Crítica de «Superbloom» de Jessie Ware

El estilo musical de Jessie Ware durante sus primeros años de carrera se definía como R&B contemporáneo, Soul y un pop electrónico y sofisticado, dentro de una atmósfera melancólica e íntima. En el año 2020 la cantante inglesa inició un giro radical hacia la música de baile con «What’s Your Pleasure?», un álbum muy interesante que incorporaba elementos Disco, dance-pop, funk y música electrónica, a la vez que Jessie adoptaba una estética más festiva, glamurosa y con cierto toque ‘camp’. Su siguiente álbum, «That! Feels Good!», era un trabajo de carácter hedonista en el que Jessie nos invitaba a celebrar la vida, disfrutar de cada momento y experimentar el placer de los sentidos. «That! Feels Good!» se trataba de un álbum breve pero muy cohesivo, formado principalmente por temas up-tempo de estilo Disco y dance-pop. Este mes de abril ha visto la luz el sexto álbum de estudio de Jessie Ware, titulado Superbloom, que cierra su trilogía centrada en el placer y sigue la estela musical de sus dos anteriores trabajos, sobretodo «That! Feels Good!». Este álbum está formado por 13 temas de carácter up-tempo encuadrados dentro del sonido Disco y dance-pop con influencias funk, Soul y R&B, pero en este caso profundiza todavía más en el sonido Disco de los años 70 y contiene una instrumentación retro con arreglos de vientos y cuerdas. Todos los temas presentes han sido compuestos por la propia Jessie Ware y cuentan con la producción de James Ford, Jon Shave, Barney Lister, TommyD, Karma Kid o Stuart Price (responsable del icónico «Confessions on a Dance Floor» de Madonna, con el que comparte su naturaleza bailable y desenfadada). El single presentación del álbum fue I Could Get Used to This, un tema Disco con cierto toque del R&B clásico que cuenta con una exuberante instrumentación de cuerdas y flauta. ‘I Could Get Used to This’ está compuesto por Jessie junto a Jon Shave y Miranda Cooper (componentes del colectivo Xenomania) y sus letras describen el deseo de detener el tiempo y sumergirse en la euforia de una intensa conexión física y emocional, convirtiéndose en un himno al placer hedonista.

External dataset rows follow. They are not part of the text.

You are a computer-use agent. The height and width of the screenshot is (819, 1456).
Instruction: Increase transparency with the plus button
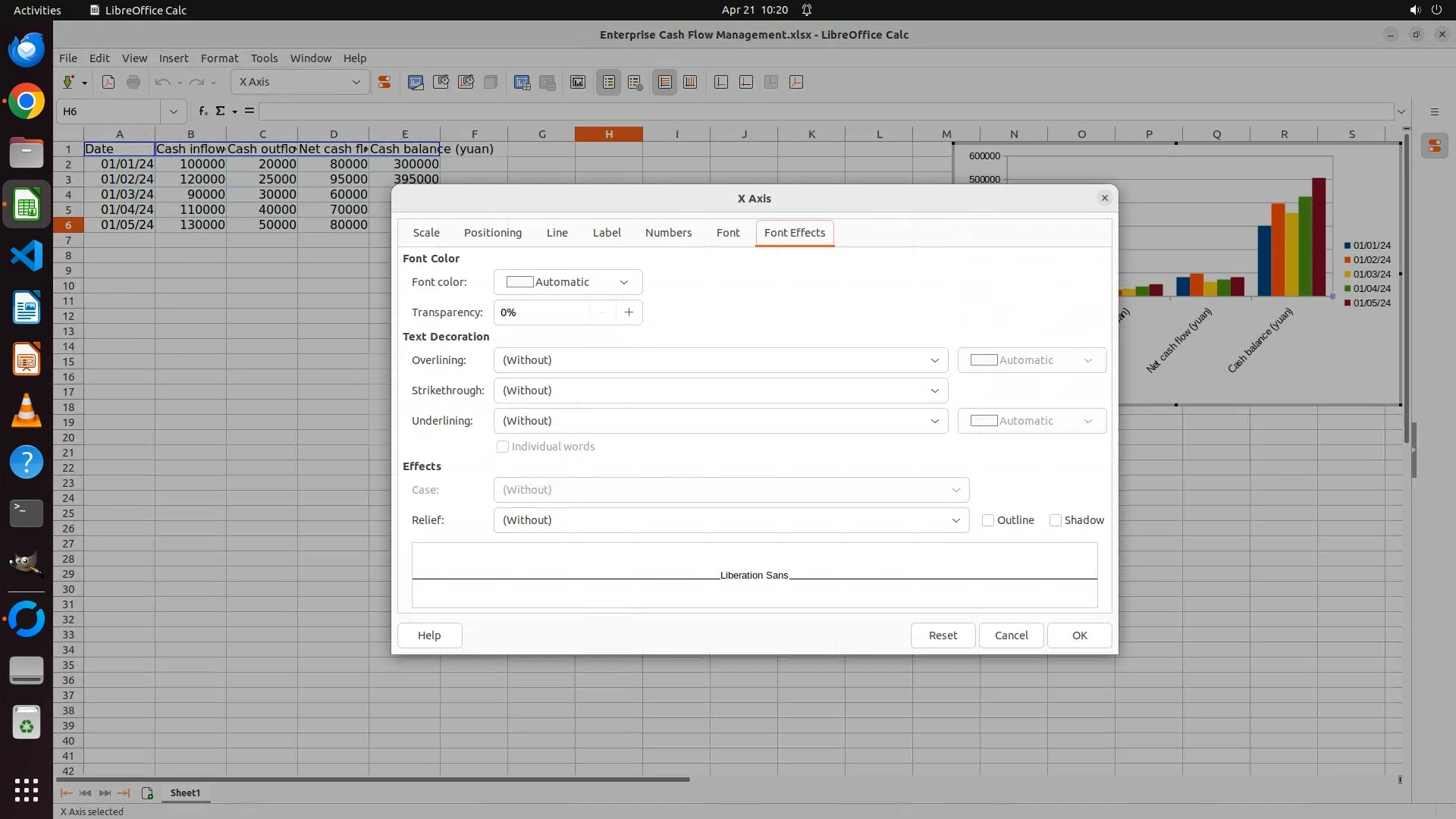click(629, 312)
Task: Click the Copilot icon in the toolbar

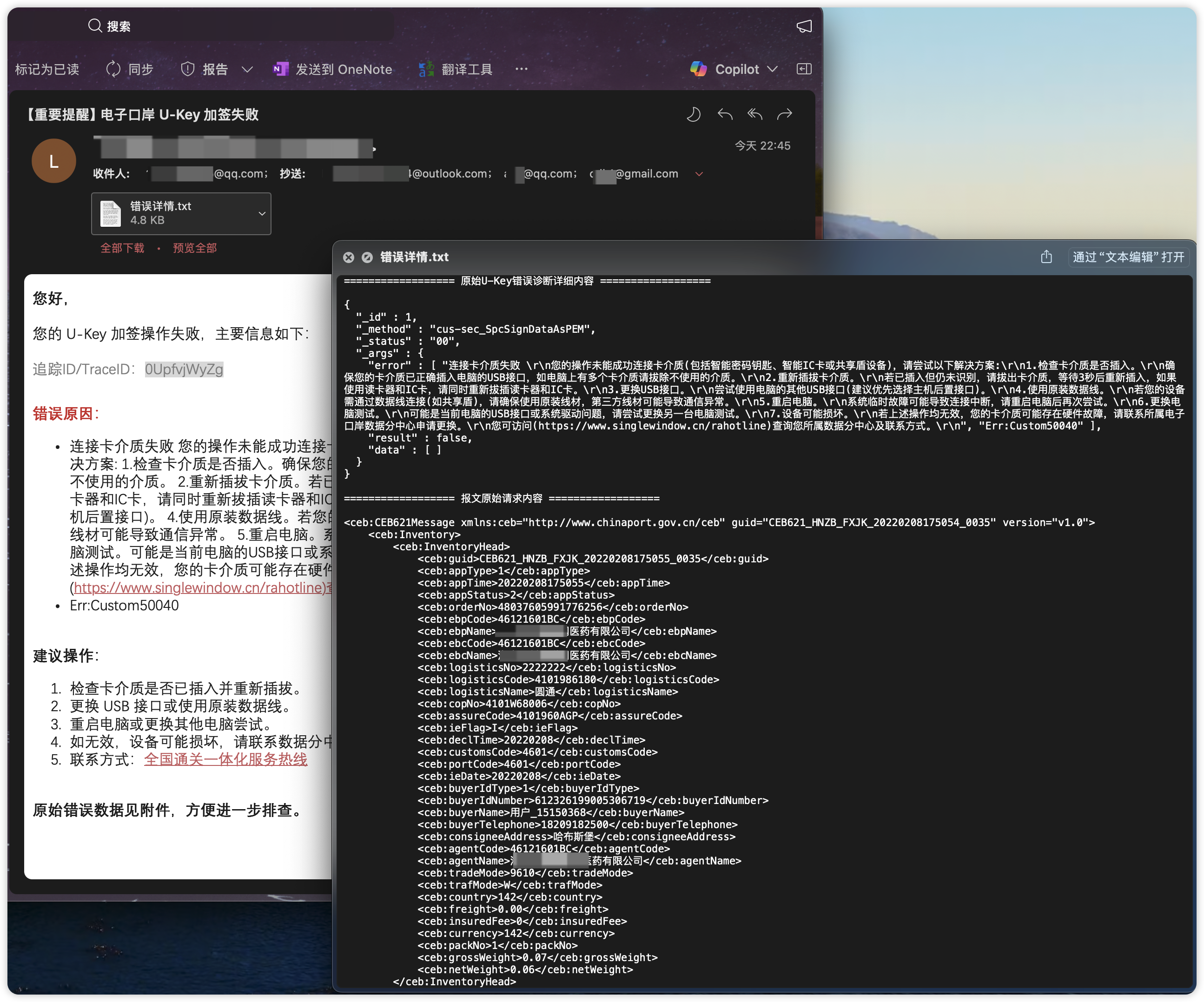Action: [698, 69]
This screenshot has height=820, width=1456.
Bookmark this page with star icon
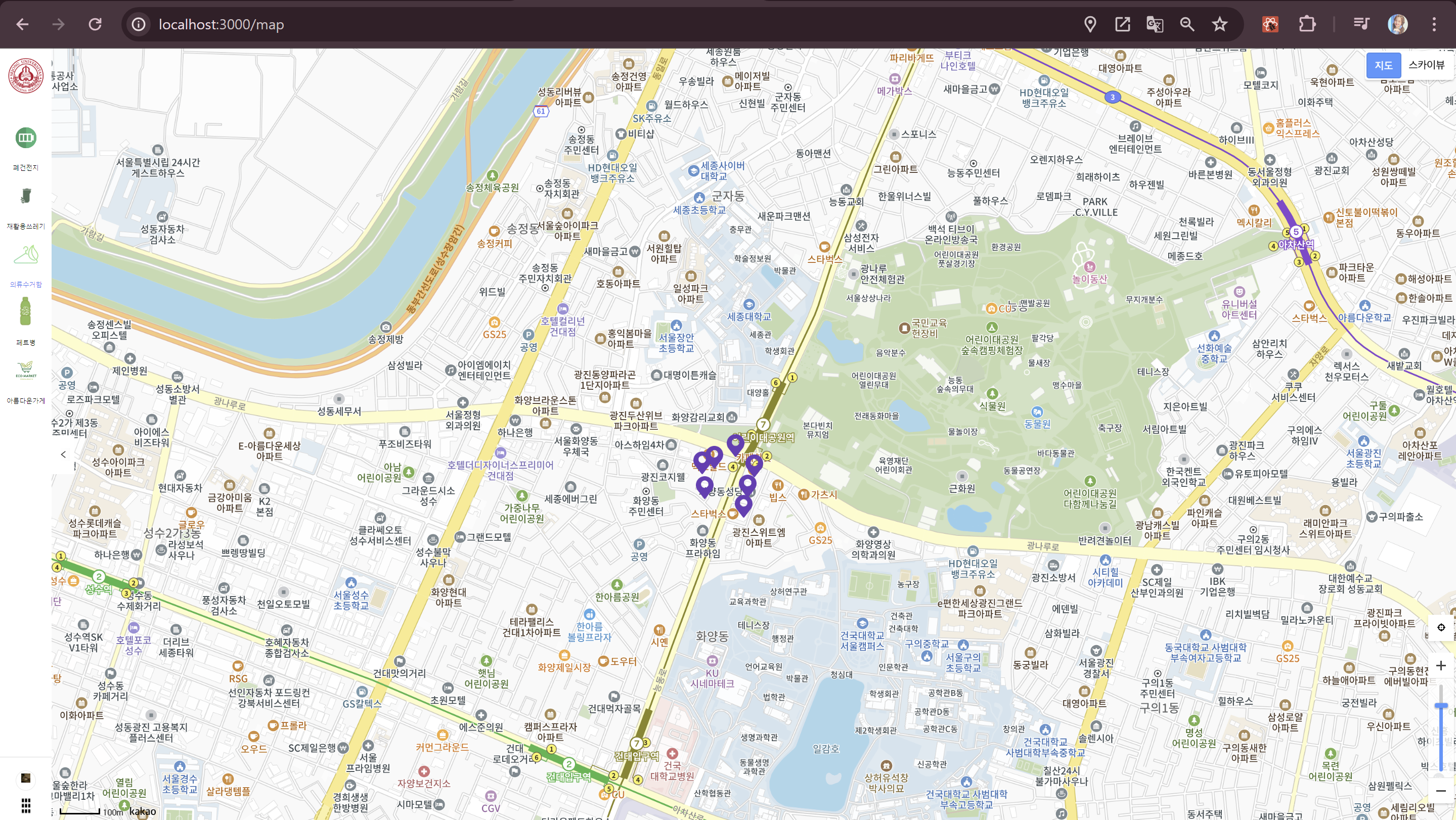click(1219, 24)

El segundo single lanzado fue Ride, un enérgico tema Disco/House con cierta influencia funk producido por Karma Kid cuyas letras exploran el deseo carnal, la seducción o las fantasías y utiliza metáforas del mundo del Spaghetti Western sobre ‘montar’ durante toda la noche. Este tema contiene una interpolación del icónico silbido del tema principal de la película «El bueno, el malo y el feo» de Ennio Morricone. Como tercer single se lanzó Automatic, un tema dance-pop y Disco con cierto toque synth-pop de los 80 cuyas letras exploran la sensación de perder el control de forma voluntaria cuando estás disfrutando en la pista de la discoteca o bajo el efecto de la atracción por alguien. Entre los temas más destacados de «Superbloom» se encuentran ‘Don’t You Know Who I Am?’, un opulento tema Disco de sonido retro que nos lleva de vuelta a las listas de baile de los años 70 con artistas como Gloria Gaynor y cuyas letras resultan un himno del empoderamiento y reafirmación del valor propio o ‘Sauna’, una sensual canción Disco/funk producida por Stuart Price inspirada en las saunas gays neoyorquinas de los años 70. Dentro de un álbum eminentemente bailable encontramos una balada dedicada a sus tres hijos, ’16 Summers’, que supone el momento más introspectivo y vulnerable del álbum y cuyas letras reflexionan sobre la maternidad y el paso del tiempo.

En resumen, «Superbloom» es un álbum cohesivo, elegante y bien producido, que está formado por un digno conjunto de canciones bailables ejecutadas de manera magistral por parte de Jessie Ware, quien sigue brillando en su faceta de vocalista y compositora. Sin embargo este trabajo empieza a dar muestras de un estancamiento creativo por parte de Jessie Ware ya que repite la fórmula de sus dos anteriores trabajos, especialmente «That! Feels Good!», con el que guarda excesivas similitudes y no muestra ninguna evolución musical. En mi opinión, el resurgimiento del sonido Disco que tuvo lugar a principios de la década del 2020 resultó todo un acierto, ya que proporcionó un soplo de aire fresco al panorama musical y nos regaló algunos de los mejores álbumes pop de los últimos años, sin embargo este género musical tiende a resultar repetitivo y contiene poco margen para la innovación, por lo que todos los temas Disco acaban sonando muy parecidos. Temas imprescindibles: I Could Get Used to This, Don’t You Know Who I Am?, Automatic, Sauna y Superbloom. Puntuación: 7’5/10.